**What the task requires:**
Could you restate exactly the lines that begin at the line with "Task: Save video to playlist icon" and end at the final line of the data?

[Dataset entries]
══════════════════════════════
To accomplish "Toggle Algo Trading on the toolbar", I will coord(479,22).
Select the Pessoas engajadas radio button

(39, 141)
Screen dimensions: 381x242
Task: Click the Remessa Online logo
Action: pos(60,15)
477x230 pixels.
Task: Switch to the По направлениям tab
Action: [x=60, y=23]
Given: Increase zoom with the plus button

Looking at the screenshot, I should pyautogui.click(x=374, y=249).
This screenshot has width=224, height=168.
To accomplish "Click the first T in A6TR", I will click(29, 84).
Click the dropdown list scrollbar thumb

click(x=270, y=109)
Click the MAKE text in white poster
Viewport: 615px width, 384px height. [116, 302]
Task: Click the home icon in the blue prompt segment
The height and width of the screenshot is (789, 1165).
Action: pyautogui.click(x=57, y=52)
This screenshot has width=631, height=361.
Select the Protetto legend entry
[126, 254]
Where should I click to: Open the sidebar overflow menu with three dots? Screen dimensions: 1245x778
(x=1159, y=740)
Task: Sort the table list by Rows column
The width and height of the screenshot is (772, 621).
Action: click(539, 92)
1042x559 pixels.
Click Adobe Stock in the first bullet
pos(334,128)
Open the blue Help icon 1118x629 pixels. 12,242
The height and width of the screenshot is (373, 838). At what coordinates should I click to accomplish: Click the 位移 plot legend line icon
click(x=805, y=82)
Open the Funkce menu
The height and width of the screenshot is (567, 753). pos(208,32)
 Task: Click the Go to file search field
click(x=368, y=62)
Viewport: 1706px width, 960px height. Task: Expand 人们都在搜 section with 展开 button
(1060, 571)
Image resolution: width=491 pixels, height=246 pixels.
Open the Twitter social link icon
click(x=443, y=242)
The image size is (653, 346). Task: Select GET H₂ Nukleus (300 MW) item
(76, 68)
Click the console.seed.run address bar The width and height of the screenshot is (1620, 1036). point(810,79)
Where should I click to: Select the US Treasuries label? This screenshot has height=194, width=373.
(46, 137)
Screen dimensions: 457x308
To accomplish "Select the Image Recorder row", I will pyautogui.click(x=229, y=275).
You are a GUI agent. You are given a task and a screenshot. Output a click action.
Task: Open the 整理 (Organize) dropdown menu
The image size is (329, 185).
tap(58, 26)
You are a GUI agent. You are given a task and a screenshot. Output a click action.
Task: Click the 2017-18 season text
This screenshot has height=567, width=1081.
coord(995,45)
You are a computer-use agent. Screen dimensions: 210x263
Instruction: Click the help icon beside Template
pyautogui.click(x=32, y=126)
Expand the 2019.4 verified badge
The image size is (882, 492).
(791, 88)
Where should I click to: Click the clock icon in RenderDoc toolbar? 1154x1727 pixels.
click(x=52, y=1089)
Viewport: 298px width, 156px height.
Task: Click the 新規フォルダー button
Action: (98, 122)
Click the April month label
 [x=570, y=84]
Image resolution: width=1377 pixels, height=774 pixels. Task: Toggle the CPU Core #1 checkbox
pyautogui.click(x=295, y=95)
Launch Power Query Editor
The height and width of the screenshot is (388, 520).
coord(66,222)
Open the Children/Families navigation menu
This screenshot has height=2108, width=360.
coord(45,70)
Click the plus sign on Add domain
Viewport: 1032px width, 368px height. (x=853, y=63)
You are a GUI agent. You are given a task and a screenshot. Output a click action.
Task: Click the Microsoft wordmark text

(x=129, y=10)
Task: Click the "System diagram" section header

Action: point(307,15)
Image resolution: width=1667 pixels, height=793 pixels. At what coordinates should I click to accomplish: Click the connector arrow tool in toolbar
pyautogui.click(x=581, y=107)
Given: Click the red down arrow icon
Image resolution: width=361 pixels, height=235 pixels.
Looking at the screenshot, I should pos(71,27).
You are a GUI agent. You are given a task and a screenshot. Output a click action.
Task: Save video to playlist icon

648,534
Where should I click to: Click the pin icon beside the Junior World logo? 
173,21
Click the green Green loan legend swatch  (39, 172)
══════════════════════════════
**Response area:**
Task: Save video to playlist icon

648,534
Where should I click to: Click the pin icon beside the Junior World logo? 
173,21
Click the green Green loan legend swatch  (39, 172)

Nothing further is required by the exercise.